Your instructions
Convert the part of the material that opens with the line containing "Open the support headset icon" and closes with the line containing "Action: [x=216, y=330]" into a JSON list of strings, one string per line, with blank lines omitted. Include both end lines and nothing outside that span.

+++ Data

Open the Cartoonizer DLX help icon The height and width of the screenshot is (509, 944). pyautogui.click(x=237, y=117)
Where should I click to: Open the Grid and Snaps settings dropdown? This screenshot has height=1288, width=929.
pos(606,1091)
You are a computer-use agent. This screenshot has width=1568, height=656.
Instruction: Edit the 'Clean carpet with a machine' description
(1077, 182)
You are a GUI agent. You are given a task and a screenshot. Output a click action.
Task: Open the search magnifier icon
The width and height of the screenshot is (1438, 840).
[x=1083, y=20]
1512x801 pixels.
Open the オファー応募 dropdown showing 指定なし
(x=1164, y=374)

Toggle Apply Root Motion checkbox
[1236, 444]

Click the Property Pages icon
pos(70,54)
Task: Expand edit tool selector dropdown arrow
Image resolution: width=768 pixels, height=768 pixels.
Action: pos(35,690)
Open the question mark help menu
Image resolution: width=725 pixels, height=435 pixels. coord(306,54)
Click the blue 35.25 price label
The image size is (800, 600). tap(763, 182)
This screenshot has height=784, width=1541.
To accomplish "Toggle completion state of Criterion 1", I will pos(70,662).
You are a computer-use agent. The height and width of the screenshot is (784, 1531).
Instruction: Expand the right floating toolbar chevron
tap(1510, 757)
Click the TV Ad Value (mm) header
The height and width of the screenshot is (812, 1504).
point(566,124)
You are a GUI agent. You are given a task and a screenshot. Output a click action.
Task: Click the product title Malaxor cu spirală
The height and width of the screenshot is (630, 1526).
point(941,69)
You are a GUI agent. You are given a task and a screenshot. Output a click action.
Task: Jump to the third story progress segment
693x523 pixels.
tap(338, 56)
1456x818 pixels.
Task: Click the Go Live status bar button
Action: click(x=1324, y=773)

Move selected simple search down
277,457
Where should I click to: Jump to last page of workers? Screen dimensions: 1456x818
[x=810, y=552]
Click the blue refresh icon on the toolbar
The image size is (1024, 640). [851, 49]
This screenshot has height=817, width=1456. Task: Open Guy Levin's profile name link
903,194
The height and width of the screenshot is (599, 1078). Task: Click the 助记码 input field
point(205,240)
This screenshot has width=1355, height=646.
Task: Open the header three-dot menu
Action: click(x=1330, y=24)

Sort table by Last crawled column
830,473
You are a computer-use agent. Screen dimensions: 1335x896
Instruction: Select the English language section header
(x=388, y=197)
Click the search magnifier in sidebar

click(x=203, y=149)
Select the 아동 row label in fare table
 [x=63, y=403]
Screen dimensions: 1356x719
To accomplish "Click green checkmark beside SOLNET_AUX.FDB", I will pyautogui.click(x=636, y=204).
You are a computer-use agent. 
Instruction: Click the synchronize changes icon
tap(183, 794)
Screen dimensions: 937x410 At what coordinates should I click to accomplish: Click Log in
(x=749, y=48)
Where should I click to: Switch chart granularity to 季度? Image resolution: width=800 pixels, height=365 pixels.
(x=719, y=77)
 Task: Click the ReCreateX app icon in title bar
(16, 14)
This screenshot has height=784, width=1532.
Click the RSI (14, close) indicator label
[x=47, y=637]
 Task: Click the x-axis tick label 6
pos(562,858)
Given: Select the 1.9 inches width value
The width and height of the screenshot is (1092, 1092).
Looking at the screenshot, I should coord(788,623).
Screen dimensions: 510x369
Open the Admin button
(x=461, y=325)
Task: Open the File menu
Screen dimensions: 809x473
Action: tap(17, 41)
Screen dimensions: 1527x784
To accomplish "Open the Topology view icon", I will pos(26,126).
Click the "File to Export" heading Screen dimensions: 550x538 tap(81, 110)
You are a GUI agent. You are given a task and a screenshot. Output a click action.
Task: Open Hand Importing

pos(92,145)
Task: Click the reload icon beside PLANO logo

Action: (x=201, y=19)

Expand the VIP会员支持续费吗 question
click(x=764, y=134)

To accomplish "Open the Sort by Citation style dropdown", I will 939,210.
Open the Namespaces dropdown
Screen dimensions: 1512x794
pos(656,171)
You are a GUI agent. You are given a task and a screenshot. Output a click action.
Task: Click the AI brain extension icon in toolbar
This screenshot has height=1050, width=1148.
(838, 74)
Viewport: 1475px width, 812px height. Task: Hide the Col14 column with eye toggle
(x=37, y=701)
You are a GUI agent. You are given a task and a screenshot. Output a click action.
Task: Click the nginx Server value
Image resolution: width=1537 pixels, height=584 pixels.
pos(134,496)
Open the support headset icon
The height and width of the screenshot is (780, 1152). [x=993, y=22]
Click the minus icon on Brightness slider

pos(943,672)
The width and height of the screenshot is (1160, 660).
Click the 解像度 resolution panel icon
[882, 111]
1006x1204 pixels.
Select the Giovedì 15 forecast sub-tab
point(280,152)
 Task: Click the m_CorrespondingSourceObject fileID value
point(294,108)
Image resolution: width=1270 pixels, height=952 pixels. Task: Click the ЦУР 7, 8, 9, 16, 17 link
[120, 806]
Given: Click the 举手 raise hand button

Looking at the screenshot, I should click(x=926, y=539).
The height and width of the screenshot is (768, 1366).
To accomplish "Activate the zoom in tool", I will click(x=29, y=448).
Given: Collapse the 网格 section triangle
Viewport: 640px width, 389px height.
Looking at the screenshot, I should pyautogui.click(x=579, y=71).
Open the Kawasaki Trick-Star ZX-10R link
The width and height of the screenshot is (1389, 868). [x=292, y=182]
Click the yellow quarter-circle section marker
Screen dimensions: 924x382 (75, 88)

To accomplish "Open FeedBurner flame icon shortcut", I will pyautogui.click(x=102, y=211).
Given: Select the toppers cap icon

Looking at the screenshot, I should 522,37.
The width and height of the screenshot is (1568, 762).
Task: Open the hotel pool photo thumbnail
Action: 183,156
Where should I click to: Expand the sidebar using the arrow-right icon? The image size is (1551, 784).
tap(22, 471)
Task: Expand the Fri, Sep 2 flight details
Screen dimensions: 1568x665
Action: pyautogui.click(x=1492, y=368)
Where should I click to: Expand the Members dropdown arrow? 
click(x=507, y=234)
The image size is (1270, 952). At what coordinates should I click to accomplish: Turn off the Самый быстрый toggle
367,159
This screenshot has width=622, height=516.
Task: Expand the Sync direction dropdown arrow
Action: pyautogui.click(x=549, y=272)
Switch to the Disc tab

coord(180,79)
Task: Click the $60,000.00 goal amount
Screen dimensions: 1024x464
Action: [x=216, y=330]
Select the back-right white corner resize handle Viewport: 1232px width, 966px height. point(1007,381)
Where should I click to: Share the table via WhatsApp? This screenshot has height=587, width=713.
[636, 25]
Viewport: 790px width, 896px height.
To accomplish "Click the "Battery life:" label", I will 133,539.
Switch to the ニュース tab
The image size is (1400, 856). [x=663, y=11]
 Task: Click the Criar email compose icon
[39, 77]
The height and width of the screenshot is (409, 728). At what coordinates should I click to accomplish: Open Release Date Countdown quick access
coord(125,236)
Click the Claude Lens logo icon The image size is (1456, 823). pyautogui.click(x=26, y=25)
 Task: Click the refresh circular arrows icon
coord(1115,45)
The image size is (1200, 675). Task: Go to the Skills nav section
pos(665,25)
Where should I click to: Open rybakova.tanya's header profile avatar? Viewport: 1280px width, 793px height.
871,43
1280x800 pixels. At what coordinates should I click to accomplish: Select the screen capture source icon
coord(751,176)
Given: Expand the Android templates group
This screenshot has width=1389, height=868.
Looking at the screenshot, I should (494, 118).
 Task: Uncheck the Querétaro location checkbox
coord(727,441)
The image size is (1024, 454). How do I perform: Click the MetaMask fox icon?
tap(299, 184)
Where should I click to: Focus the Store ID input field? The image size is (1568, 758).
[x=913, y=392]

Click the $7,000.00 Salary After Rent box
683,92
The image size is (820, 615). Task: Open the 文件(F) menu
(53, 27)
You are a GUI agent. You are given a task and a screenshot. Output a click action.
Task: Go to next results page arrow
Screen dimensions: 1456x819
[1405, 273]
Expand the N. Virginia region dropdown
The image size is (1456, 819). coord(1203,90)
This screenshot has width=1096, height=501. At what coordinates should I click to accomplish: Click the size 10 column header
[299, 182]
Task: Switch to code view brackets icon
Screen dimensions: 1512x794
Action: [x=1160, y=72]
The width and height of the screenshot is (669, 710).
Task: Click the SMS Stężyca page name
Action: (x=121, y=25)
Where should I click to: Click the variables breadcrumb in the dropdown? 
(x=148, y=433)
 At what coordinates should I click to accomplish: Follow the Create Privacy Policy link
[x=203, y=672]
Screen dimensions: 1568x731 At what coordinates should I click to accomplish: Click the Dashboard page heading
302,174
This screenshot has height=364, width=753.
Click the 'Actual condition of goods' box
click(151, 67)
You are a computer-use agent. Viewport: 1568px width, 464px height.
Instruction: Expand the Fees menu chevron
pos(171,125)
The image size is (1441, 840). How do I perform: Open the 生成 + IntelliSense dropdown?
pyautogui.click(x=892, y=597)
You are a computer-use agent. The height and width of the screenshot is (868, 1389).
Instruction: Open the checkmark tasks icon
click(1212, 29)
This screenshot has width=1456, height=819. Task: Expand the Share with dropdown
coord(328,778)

++++++

The completed task
[
  "Open the support headset icon",
  "The height and width of the screenshot is (780, 1152). [x=993, y=22]",
  "Click the minus icon on Brightness slider",
  "pos(943,672)",
  "The width and height of the screenshot is (1160, 660).",
  "Click the 解像度 resolution panel icon",
  "[882, 111]",
  "1006x1204 pixels.",
  "Select the Giovedì 15 forecast sub-tab",
  "point(280,152)",
  " Task: Click the m_CorrespondingSourceObject fileID value",
  "point(294,108)",
  "Image resolution: width=1270 pixels, height=952 pixels. Task: Click the ЦУР 7, 8, 9, 16, 17 link",
  "[120, 806]",
  "Given: Click the 举手 raise hand button",
  "Looking at the screenshot, I should click(x=926, y=539).",
  "The height and width of the screenshot is (768, 1366).",
  "To accomplish \"Activate the zoom in tool\", I will click(x=29, y=448).",
  "Given: Collapse the 网格 section triangle",
  "Viewport: 640px width, 389px height.",
  "Looking at the screenshot, I should pyautogui.click(x=579, y=71).",
  "Open the Kawasaki Trick-Star ZX-10R link",
  "The width and height of the screenshot is (1389, 868). [x=292, y=182]",
  "Click the yellow quarter-circle section marker",
  "Screen dimensions: 924x382 (75, 88)",
  "To accomplish \"Open FeedBurner flame icon shortcut\", I will pyautogui.click(x=102, y=211).",
  "Given: Select the toppers cap icon",
  "Looking at the screenshot, I should 522,37.",
  "The width and height of the screenshot is (1568, 762).",
  "Task: Open the hotel pool photo thumbnail",
  "Action: 183,156",
  "Where should I click to: Expand the sidebar using the arrow-right icon? The image size is (1551, 784).",
  "tap(22, 471)",
  "Task: Expand the Fri, Sep 2 flight details",
  "Screen dimensions: 1568x665",
  "Action: pyautogui.click(x=1492, y=368)",
  "Where should I click to: Expand the Members dropdown arrow? ",
  "click(x=507, y=234)",
  "The image size is (1270, 952). At what coordinates should I click to accomplish: Turn off the Самый быстрый toggle",
  "367,159",
  "This screenshot has width=622, height=516.",
  "Task: Expand the Sync direction dropdown arrow",
  "Action: pyautogui.click(x=549, y=272)",
  "Switch to the Disc tab",
  "coord(180,79)",
  "Task: Click the $60,000.00 goal amount",
  "Screen dimensions: 1024x464",
  "Action: [x=216, y=330]"
]